I recall one of my favourite songs from the civil rights movement, learned in jail as we sit-inners marched around the open space adjoining our cells, singing: ‘We are soldiers, in the army / We have to fight, although we have to die / We have to hold up the freedom banner / We have to hold it up until we die.’ I see Vint Deming here tonight, possibly our oldest EQAT (Earth Quaker Action Team) member and a veteran of the civil rights movement, holding up his freedom banner.
There are some voices still in shock asking, in a kind of pleading anger: ‘How long must this violence go on against us? Will this country never change?'
I see a very different reality. It’s when we’re making major progress that the worst of the push-back often comes. It’s when the anti-nuclear movement was shaking the power structure that Karen Silkwood was run off the road and killed. It’s when the struggle for California’s old-growth forests achieved momentum that Judy Bari’s car was wired with explosives. It’s when the nation was finally riveted on the demand for civil rights that the police dogs and fire hoses were brought out in Birmingham and the four little girls in their Sunday dresses were blown up in church. It’s when the women at the White House gates were finally getting the president’s attention for the right to vote that they were most viciously mobbed.
And it’s when two men in Orlando felt safe enough to kiss in public that their freedom became the last straw for a badly broken man who enacted the push-back, invading their club, representing the fear felt by millions who live in an economy that daily generates greater insecurity.
When we push...
Yes, when we push, we get push-back, along with the change that required our pushing. George Fox saw it in his vision at Pendle Hill in northern England: the ocean of light is there, bright, beckoning, and right beside it the ocean of darkness. That’s reality; that’s How Things Are. And what gives us strength so we can we tolerate such a wonderful and fierce reality?
The hand-made posters tell us, propped up on the pavement beside City Hall, over and over again:
‘Love is love is love is love is....’
“The only lasting safety is in open doors”
At the Tony Awards, Frank Langella put it this way: ‘When something bad happens, we have three choices: We let it define us, we let it destroy us, or we let it strengthen us.’

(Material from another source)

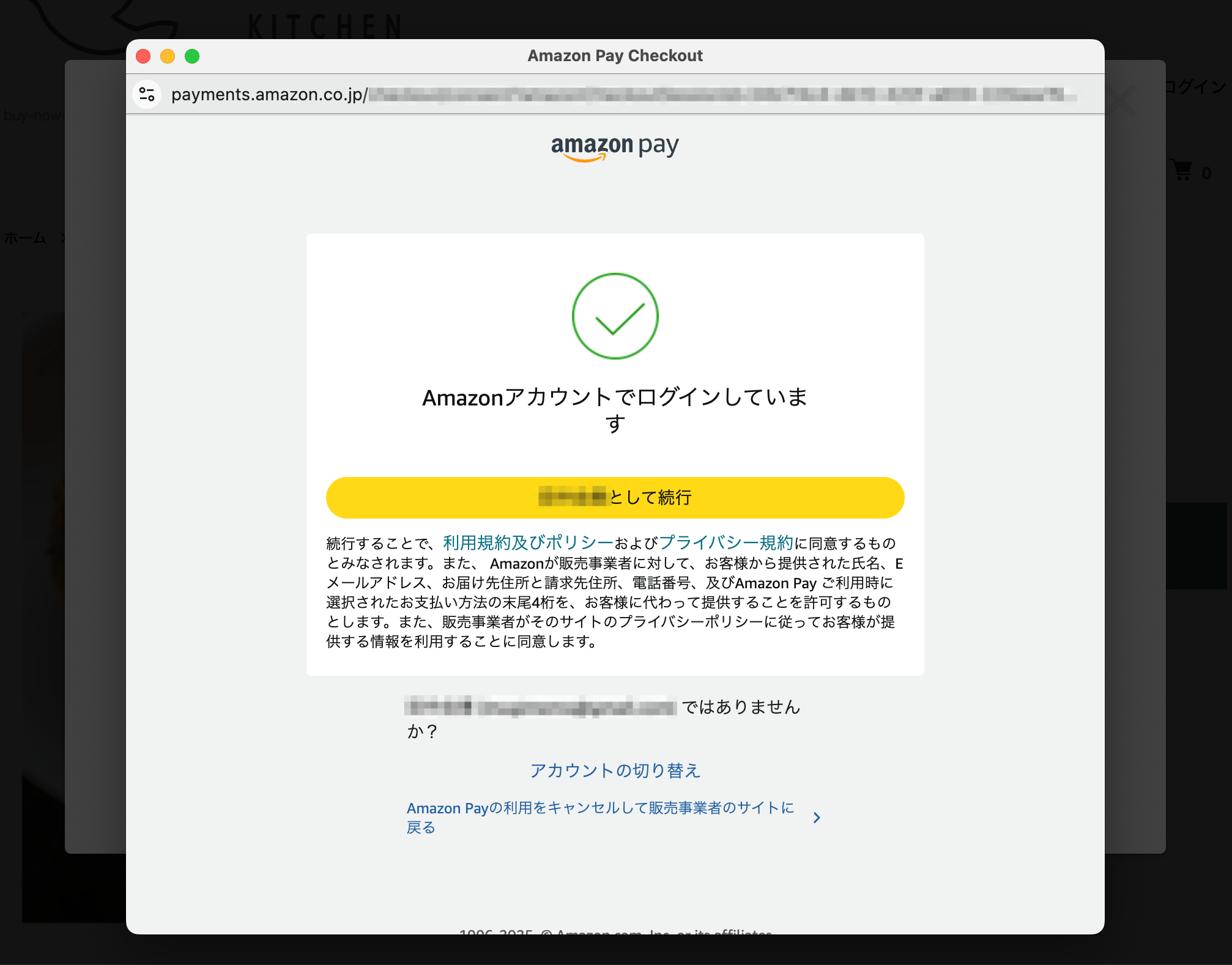1232x965 pixels.
Task: Open the プライバシー規約 link
Action: [725, 542]
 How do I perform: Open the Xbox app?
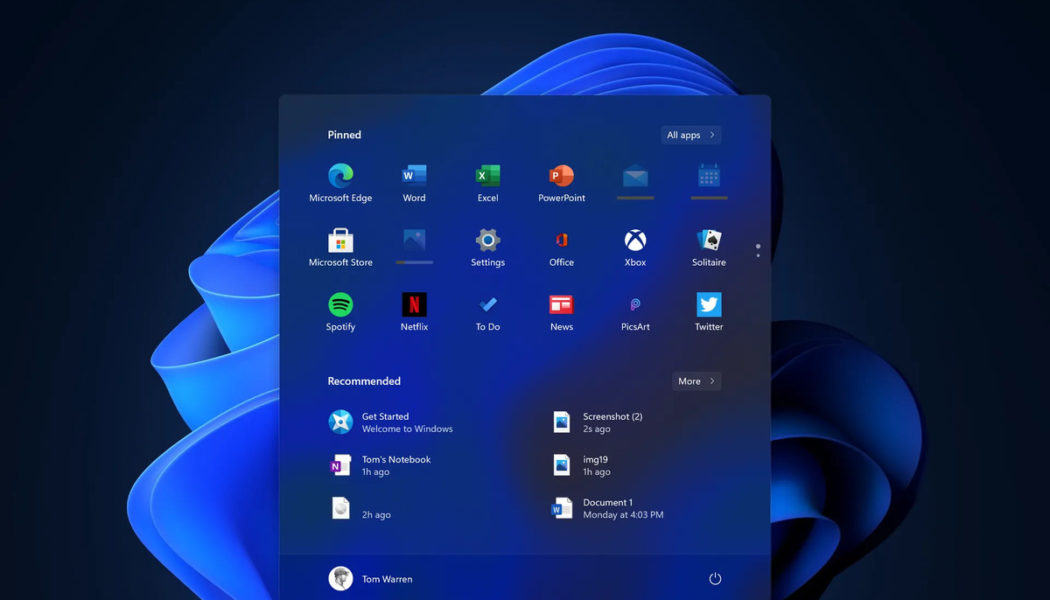click(x=634, y=245)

I’m exhausted and it’s time for me to go. As I make my last circuit of the scene, taking in the warmth and the closeness, I seem to be the last EQAT member to leave. I feel very much that Older One, making the rounds of the house when everyone is settled down, making that last check of the doors and the windows. A comforting ritual, pretending there’s safety to be had by checking the doors, whereas it remains true in so many ways that the only lasting safety is in open doors, letting in the stranger who only yesterday may have feared or hated us, so they can see that we are gathered around circles of light.